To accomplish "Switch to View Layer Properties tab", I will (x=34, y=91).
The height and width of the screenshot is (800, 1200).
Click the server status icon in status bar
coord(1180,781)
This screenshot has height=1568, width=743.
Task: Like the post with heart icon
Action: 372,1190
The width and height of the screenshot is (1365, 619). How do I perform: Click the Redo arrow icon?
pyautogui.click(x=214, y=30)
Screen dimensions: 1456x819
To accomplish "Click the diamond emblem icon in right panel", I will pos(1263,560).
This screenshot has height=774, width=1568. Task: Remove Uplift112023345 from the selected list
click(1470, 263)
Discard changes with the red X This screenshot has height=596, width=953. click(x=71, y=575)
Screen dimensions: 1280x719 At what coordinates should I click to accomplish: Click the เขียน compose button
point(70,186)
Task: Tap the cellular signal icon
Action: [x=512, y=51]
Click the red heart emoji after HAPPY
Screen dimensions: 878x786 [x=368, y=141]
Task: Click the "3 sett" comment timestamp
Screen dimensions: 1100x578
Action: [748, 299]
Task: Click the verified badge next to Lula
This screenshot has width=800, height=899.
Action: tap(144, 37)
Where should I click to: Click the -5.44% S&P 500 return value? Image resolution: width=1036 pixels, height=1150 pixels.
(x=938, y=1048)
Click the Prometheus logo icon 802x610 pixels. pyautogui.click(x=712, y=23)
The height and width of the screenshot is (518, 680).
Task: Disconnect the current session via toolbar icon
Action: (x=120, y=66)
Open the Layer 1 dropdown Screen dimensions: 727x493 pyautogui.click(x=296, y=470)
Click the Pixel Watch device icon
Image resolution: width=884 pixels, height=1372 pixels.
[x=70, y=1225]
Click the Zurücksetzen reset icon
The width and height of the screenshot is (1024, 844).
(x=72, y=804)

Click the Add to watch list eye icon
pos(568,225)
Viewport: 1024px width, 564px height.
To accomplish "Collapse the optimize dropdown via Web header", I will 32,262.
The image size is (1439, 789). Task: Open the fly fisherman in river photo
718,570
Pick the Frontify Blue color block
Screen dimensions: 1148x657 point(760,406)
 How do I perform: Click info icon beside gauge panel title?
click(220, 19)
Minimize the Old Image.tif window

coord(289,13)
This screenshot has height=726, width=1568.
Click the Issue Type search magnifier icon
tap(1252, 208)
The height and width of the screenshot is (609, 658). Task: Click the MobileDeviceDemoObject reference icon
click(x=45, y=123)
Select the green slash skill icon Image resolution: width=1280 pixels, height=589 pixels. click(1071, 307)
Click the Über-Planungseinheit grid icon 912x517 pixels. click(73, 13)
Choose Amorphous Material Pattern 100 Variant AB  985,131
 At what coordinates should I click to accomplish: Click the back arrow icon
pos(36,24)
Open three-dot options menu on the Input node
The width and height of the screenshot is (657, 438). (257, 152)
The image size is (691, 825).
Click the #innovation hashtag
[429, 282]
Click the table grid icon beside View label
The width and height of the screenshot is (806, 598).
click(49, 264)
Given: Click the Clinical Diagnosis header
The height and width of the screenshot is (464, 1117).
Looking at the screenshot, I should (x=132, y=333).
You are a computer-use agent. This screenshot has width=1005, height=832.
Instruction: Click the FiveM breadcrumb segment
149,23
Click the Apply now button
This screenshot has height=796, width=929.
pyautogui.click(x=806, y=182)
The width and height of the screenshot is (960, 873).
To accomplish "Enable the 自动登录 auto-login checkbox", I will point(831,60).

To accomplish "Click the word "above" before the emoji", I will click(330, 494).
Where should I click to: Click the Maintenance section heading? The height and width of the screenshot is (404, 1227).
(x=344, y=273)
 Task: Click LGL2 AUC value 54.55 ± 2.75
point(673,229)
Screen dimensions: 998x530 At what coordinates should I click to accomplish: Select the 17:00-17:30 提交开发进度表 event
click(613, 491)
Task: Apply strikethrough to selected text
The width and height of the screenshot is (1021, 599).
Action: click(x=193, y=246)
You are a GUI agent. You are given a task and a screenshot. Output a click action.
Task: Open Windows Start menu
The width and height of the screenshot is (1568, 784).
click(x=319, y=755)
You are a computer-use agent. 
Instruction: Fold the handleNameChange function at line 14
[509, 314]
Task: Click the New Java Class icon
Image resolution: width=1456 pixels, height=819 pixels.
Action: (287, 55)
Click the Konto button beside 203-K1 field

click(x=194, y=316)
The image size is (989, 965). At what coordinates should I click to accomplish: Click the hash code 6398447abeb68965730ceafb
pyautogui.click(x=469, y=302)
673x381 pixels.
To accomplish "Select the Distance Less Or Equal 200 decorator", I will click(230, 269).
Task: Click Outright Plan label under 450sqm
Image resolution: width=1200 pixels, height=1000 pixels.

* * * * * * * * *

Task. Only the span from the line with "Task: Apply strikethrough to selected text" through the final line of the records goes in the output, each line unchanged.

Task answer.
Task: Apply strikethrough to selected text
The width and height of the screenshot is (1021, 599).
Action: click(x=193, y=246)
You are a GUI agent. You are given a task and a screenshot. Output a click action.
Task: Open Windows Start menu
The width and height of the screenshot is (1568, 784).
click(x=319, y=755)
You are a computer-use agent. 
Instruction: Fold the handleNameChange function at line 14
[509, 314]
Task: Click the New Java Class icon
Image resolution: width=1456 pixels, height=819 pixels.
Action: (287, 55)
Click the Konto button beside 203-K1 field

click(x=194, y=316)
The image size is (989, 965). At what coordinates should I click to accomplish: Click the hash code 6398447abeb68965730ceafb
pyautogui.click(x=469, y=302)
673x381 pixels.
To accomplish "Select the Distance Less Or Equal 200 decorator", I will click(230, 269).
Task: Click Outright Plan label under 450sqm
Image resolution: width=1200 pixels, height=1000 pixels.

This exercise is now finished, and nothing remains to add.